Focus Features fielded the picture, which carried a $60 million price tag. It played older, with more than 76% of the audience clocking in over the age of 25, while men made up 60% of ticket buyers.
“We’re really pleased with the opening and we think we’re going to leg out well from here,” said Jim Orr, Focus’ distribution chief. “That older demographic doesn’t necessarily rush out on opening weekend.”
Tina Fey was not as lucky as Butler. The actress’ “Whiskey Tango Foxtrot” stumbled with a $7.6 million launch from 2,374 venues. Paramount backed the $35 million dramedy about a war reporter who gets hooked on the adrenaline rush of covering Afghanistan. War films and political comedies can be tough sells — witness the financial failures of “Charlie Wilson’s War,” “Our Brand is Crisis,” and “Jarhead” — and “Whiskey Tango Foxtrot” appears to be no exception. The studio isn’t ready to wave a white flag yet. Paramount Vice Chairman Rob Moore said that he hoped the audience would build in the coming weeks, as it did for Fey’s recent hit “Sisters.”
“We were hoping for more,” he said. “But Tina’s last movie played to a good multiple and we had a good Saturday, so we have a chance of playing for a little while to a reasonable outcome.”
After four weeks in theaters, “Deadpool” barreled past the $300 million mark. The comic book movie finished in third place with $16.4 million, pushing its domestic haul to $311.1 million.
“Gods of Egypt” rounded out the top five, picking up $5 million. The $140 million action epic has earned a meager $22.8 million domestically after two weeks — a terrible result for a picture that was intended to usher in a new franchise. Fresh off its best picture win at last weekend’s Academy Awards, newspaper drama “Spotlight” capitalized on the Oscar love by pulling in $1.8 million.

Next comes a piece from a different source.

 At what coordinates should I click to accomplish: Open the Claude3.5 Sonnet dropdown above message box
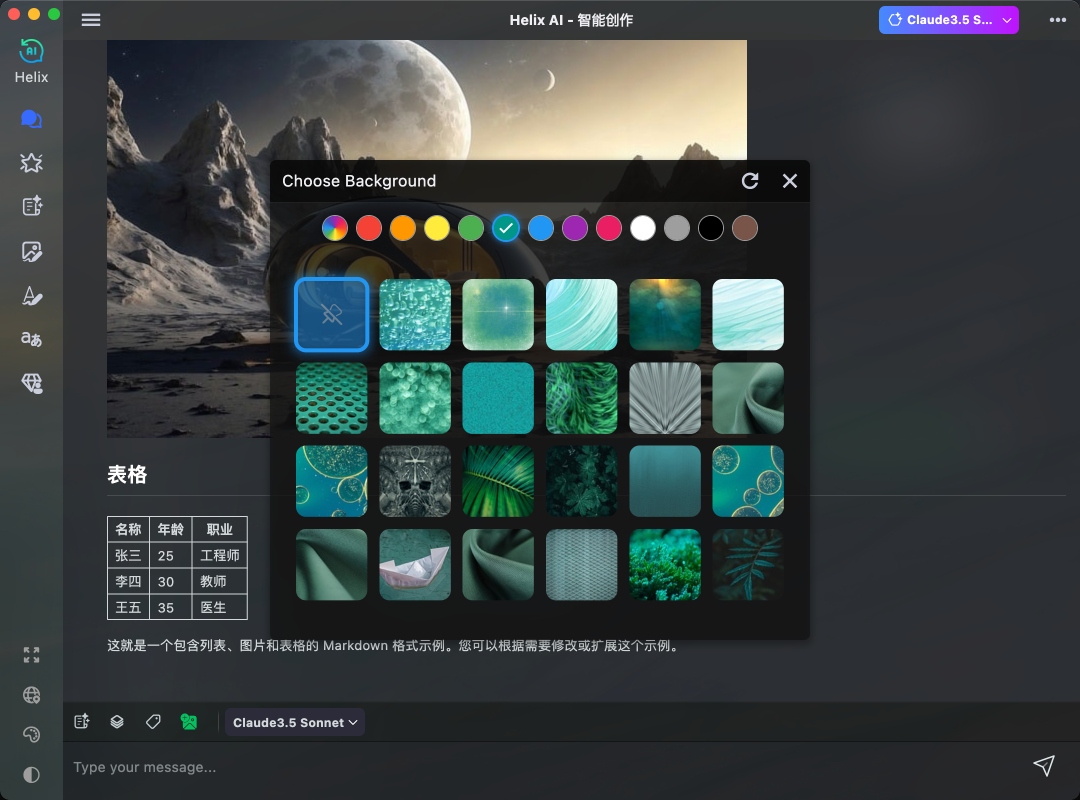pos(295,722)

The film has netted $41.6 million during its theatrical run.
In limited release, Broad Green debuted “Knight of Cubs,” Terrence Malick’s lyrical portrait of the spiritual journey of a writer (Christian Bale), in four theaters where it earned $56,688 for a $14,172 per-screen average.

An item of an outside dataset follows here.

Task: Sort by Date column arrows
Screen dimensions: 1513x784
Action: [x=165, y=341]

March was once seen as a dumping ground for movies, but the success of spring releases like “The Hunger Games,” “Alice in Wonderland,” “Cinderella,” and now “Zootopia” has shattered that prejudice, analysts say.
“This proves March is now a blockbuster month,” said Paul Dergarabedian, senior media analyst at ComScore. “You can open a blockbuster any time of the year.”